## Given task A:
In the passage about Clayoquot Sound, why was the new educational report produced? Answer in one to three sentences.
## Given task B:
List every threat to Clayoquot Sound that the passage about Clayoquot Sound names.
## Given task C:
Carry on the passage about Clayoquot Sound from its final sentence.

## Document extract:
● ● ● ● ● ● ●

Clayoquot Sound is also home to some of Canada’s oldest cultures: the First Nations groups that have lived and flourished here, sustainably managing their natural resources since time immemorial.

Despite being designated a UNESCO Biosphere Reserve, this amazing region is still in need of permanent protection. In addition to old-growth logging – the major threat that drew worldwide attention to Clayoquot Sound in the 1980s and ‘90s – the area’s ecosystems and communities are now facing added pressure from open net-cage salmon farming and huge mine proposals.

That’s why we’ve produced a brand new educational report, called Clayoquot Sound: On the Edge. The report outlines the current threats facing the region, as well as hopeful new initiatives and possible long-term solutions. Click here to read the full report.

To me, Clayoquot Sound’s greatest attribute is its potential. We have a unique opportunity here to shift toward innovative and sustainable economic activity while protecting Clayoquot’s incredible natural environment and its rich cultural heritage. That vision involves ending old-growth logging, open-net salmon farming and destructive mining – but if we’re going to get there, we have to act now.

● ● ● ● ● ● ●

## Dataset records:
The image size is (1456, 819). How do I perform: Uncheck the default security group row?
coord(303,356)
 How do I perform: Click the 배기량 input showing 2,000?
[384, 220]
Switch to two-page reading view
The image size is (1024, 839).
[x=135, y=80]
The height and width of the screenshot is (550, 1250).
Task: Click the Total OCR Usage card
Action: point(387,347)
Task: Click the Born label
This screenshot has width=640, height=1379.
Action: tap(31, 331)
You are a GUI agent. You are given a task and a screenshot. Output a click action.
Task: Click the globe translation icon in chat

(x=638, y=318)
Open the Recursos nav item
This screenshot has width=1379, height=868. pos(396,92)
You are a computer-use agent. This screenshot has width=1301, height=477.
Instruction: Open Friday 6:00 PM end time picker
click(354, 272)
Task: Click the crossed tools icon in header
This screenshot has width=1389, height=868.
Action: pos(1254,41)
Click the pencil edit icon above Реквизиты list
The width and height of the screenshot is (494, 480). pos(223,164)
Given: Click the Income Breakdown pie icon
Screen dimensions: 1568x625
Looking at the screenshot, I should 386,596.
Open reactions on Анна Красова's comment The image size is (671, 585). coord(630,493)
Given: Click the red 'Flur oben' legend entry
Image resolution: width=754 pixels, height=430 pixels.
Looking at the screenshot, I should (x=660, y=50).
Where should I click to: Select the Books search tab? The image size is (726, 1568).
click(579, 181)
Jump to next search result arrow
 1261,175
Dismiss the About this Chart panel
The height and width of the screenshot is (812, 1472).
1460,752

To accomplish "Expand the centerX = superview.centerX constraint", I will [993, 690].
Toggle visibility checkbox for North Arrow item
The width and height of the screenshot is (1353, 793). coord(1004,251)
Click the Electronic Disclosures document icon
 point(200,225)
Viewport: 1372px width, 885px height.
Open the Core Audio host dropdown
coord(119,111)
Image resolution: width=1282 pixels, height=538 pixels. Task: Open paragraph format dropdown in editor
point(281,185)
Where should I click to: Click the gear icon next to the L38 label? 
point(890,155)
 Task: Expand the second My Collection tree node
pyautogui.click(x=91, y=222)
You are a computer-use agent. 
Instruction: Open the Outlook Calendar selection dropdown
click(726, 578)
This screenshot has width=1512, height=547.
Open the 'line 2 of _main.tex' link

● ● ● ● ● ● ●

## Expected answer A:
The region still needs permanent protection even though it is a UNESCO Biosphere Reserve. Its ecosystems and communities face old-growth logging along with added pressure from open net-cage salmon farming and huge mine proposals.

## Expected answer B:
- Old-growth logging
- Open net-cage salmon farming
- Huge mine proposals

## Expected answer C:
I encourage you to read the report, and if possible, please help us spread the word by distributing copies in your community. Just give us a call at 1-800-661-9453, or email papers@wildernesscommittee.org and we will send you as many as you need.

With the support of people like you, I’m confident that we can create in Clayoquot Sound a model for a better future, while preserving one of Canada’s greatest national treasures.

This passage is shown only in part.